2011-11-14

Setting up an encrypted iodine tunnel on OpenBSD and Windows

I was never completely convinced that TCP-over-DNS was anything more than a lark. Upon an old recommendation from a former coworker, I finally took a look today at iodine. iodine has average-quality documentation, but the code is portable. What this means is that I can compile it on an OpenBSD box and figure it out on my own.

Notes for getting this set up:

  1. Fetch the tarball and build it on your SSH server. I put it under /usr/local/iodined/bin for no real reason.
  2. Make a new group, "iodine".
  3. Make two new users, "_iodined" and "_iodinelog".
  4. Make a new directory, /usr/local/iodined/env. Create files with correct values for:
    • echo _iodined > /usr/local/iodined/env/USER
    • echo 192.168.0.53 > /usr/local/iodined/env/IP
    • echo 3IGnrin7 > /usr/local/iodined/env/PASSWORD
    • echo 172.16.0.1 > /usr/local/iodined/env/TUNNELIP
    • echo tunnel.domain.dom > /usr/local/iodined/env/DOMAIN

    "USER" is the name of the user account that iodine will run under after dropping privileges. "IP" is the listening IP address upon which the iodine server will run on port 53/udp. "PASSWORD" is a shared password that any clients that use the tunnel must know. "TUNNELIP" is the IP of the server that will be used by any tunnel connections. It must be a different network than your normal network. If you use 10.0.0.0/24 for your internal network, use 192.168.0.1. If you use 192.168.0.0/16, use 10.0.0.1. If you use both, use 172.16.0.1. If you use all of the major RFC-1918 networks, you're on your own. "DOMAIN" is a specific subdomain that you have chosen to use to distinguish your tunnel traffic.

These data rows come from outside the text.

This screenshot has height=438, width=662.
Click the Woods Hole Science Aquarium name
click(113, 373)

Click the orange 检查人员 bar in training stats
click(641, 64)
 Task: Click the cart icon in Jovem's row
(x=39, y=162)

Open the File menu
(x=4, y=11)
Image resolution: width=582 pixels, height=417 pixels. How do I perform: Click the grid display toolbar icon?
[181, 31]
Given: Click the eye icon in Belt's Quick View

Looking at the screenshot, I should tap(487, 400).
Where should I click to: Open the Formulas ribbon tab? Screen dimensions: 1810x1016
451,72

  5. Make a new /usr/local/iodined/run:
    #!/bin/sh
    exec 2>&1
    exec envdir ./env sh -c '
      exec ./bin/iodined -DD -u $USER -t /service/iodined -f -l $IP -P $PASSWORD $TUNNELIP $DOMAIN
    '
  6. Make a new /usr/local/iodined/log/run:
    #!/bin/sh
    exec setuidgid _iodinelog multilog t ./main
  7. ln -sf /usr/local/iodined /service
  8. Install the OpenVPN TAP driver on your Windows client.
  9. Fetch the iodine Win32 binaries to your Windows client.
  10. In an elevated command prompt: iodine.exe -f -P <password> -I 999 <ip> <domain>.

    The values for <password>, <ip>, and <domain> must match the same values used in the ./run file.

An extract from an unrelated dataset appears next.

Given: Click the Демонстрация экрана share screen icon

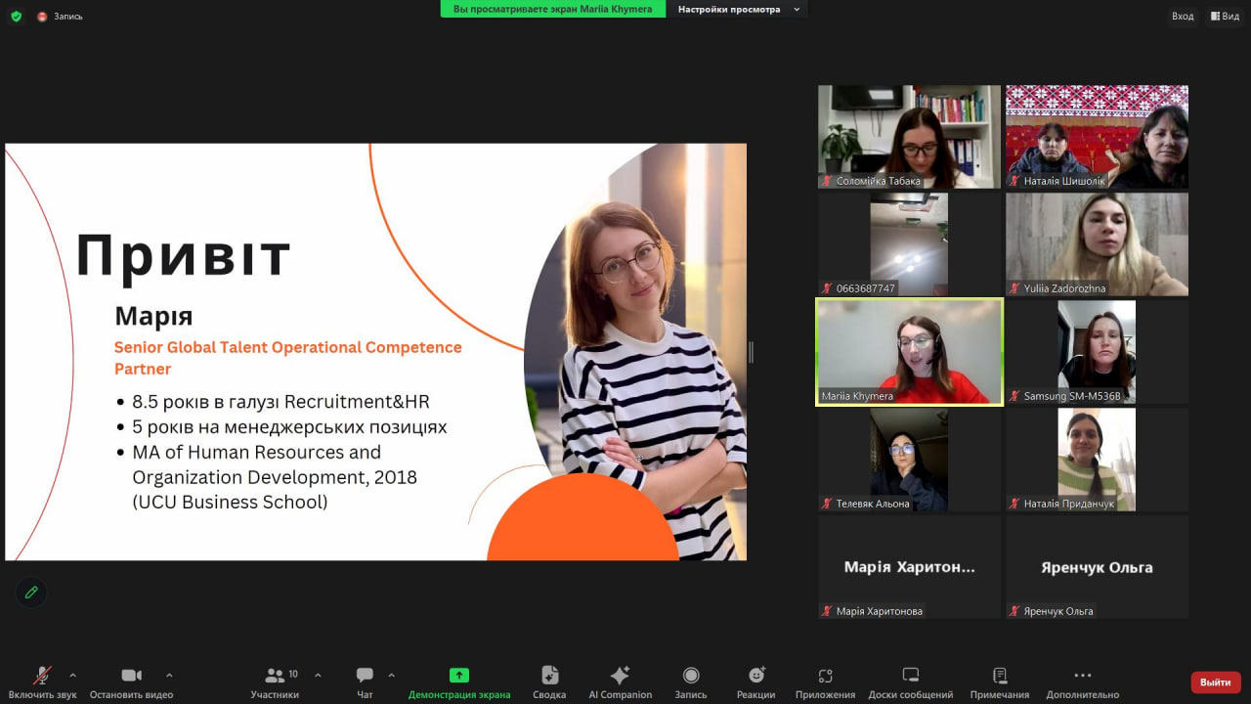Looking at the screenshot, I should coord(458,676).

  11. Add this to your SSH server's /etc/pf.conf:

    pass in quick on <if0> inet proto tcp from <tunnelip> to any port 22 rdr-to <sship>

    <if0> is the interface of your iodine server, <tunnelip> is the tunnel IP address of the iodine server, and <sship> is the IP that's running sshd.

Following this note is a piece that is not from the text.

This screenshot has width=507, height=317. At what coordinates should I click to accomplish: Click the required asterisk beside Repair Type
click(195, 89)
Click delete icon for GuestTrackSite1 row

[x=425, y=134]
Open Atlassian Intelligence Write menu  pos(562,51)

  12. Run pfctl -f /etc/pf.conf.
  13. Set up your SSH SOCKS proxy: ssh -2vTND <clienttunnelip>:9050 <user>@<tunnelip>

    <clienttunnelip> is the IP address assigned to your client by the iodine server. <user> is your SSH server's user account. <tunnelip> is the tunnel IP address of the iodine server.

  14. Put this line in your Privoxy config.txt:

    forward-socks5 / <clienttunnelip>:9050 .

  15. Restart Privoxy.
  16. Profit!

I haven't gotten this working as an inline DNS proxy that can redirect non-tunnel traffic to a real authoritative DNS service, which is kind of the whole point, but at least I've gotten basic end-to-end validation that an SSH SOCKS proxy over a TCP-over-DNS proxy is functional. Which is nice.